Joan's lips parted, her mouth rushing full with soothing, loving words. Then her cheeks heated: he wasn't allowed to say those things anymore. But then, it didn't really matter: Adam could make a simple 'hi' sound like 'I love you'. She couldn't escape his hold on her.

She brimmed over with the need to tell him he could say anything, anything was important to her if it was important to him—she longed for him to talk to her—really _talk_—the way they hadn't since the trial. _I know I shouldn't, but I want to know every single thing you're thinking, I want all of you_

This cautious, polite, painful friendship was slowly driving her insane and further and further from the softness and steady burn of his love for her, the love that rescued her in a bright, beautiful crescendo and destroyed her later, as an afterthought, as though she'd never been Jane at all.

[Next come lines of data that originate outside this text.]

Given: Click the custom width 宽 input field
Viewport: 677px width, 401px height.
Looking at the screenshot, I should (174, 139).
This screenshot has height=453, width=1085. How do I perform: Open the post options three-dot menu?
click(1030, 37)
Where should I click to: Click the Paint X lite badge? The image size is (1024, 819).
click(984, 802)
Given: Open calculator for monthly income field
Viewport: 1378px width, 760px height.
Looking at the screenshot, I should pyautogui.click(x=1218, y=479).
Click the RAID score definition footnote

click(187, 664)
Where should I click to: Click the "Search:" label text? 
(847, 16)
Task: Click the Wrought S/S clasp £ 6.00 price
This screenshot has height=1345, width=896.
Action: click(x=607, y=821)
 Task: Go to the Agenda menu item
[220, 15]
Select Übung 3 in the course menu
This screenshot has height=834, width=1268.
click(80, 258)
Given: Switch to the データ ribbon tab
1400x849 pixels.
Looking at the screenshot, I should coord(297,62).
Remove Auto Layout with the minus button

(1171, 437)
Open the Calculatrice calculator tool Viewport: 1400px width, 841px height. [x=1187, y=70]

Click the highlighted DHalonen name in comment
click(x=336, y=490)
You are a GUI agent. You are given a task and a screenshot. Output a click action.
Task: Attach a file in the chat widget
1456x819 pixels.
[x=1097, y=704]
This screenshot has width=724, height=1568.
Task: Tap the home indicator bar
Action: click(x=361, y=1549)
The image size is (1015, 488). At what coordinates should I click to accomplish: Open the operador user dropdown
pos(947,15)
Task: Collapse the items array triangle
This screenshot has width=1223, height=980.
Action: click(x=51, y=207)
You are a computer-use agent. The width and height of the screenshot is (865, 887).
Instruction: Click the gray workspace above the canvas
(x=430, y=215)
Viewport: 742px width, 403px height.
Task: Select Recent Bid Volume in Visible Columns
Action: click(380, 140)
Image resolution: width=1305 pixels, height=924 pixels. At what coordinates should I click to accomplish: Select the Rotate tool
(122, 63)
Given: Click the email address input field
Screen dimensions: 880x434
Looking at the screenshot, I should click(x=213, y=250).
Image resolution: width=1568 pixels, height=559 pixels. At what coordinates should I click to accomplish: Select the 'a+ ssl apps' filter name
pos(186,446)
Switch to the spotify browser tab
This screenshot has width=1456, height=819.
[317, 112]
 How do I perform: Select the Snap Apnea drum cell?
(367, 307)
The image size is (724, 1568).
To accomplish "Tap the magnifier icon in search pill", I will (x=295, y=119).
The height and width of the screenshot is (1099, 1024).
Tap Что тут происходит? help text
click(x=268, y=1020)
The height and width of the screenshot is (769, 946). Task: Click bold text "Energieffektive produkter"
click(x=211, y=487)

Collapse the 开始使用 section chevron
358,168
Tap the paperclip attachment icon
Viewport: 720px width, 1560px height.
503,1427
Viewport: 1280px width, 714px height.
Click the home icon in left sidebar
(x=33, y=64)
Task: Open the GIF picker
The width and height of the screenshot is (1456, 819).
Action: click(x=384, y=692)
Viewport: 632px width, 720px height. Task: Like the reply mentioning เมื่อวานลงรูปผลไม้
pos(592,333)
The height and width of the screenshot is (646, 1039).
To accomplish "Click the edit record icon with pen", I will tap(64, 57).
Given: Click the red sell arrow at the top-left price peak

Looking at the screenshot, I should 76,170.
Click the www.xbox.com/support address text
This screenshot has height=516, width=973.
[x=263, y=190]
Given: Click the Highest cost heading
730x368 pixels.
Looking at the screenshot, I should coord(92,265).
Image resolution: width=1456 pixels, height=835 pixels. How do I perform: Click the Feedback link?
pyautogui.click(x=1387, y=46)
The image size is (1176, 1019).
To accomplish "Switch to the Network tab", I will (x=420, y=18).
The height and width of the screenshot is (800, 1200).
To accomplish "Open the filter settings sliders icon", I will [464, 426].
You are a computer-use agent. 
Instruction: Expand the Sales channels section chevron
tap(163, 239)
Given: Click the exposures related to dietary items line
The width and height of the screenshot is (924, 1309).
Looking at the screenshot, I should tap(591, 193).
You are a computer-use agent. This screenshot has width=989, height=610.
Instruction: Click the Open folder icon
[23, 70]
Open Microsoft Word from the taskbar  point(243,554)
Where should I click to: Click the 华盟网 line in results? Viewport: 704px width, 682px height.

But she couldn't say any of these things. "Okay."

He sighed her name, like the word alone tortured him: "Jane…" Then, stopping himself, he said: "So I—I guess I'll see you at school."

Joan dug her fingernails into her knee, clawing till she thought she might be drawing blood: "I guess." She suddenly gasped, overcome with the idea that this might be all they'd ever be again to each other: friends that weren't really friends, strangers—niceness.

"Adam!" she said quickly, unsure what she might say next, but the phone went dead, he'd hung up. He hadn't heard her. Or maybe he did and he hung up anyway. Who knew? Everything was so screwed up between them.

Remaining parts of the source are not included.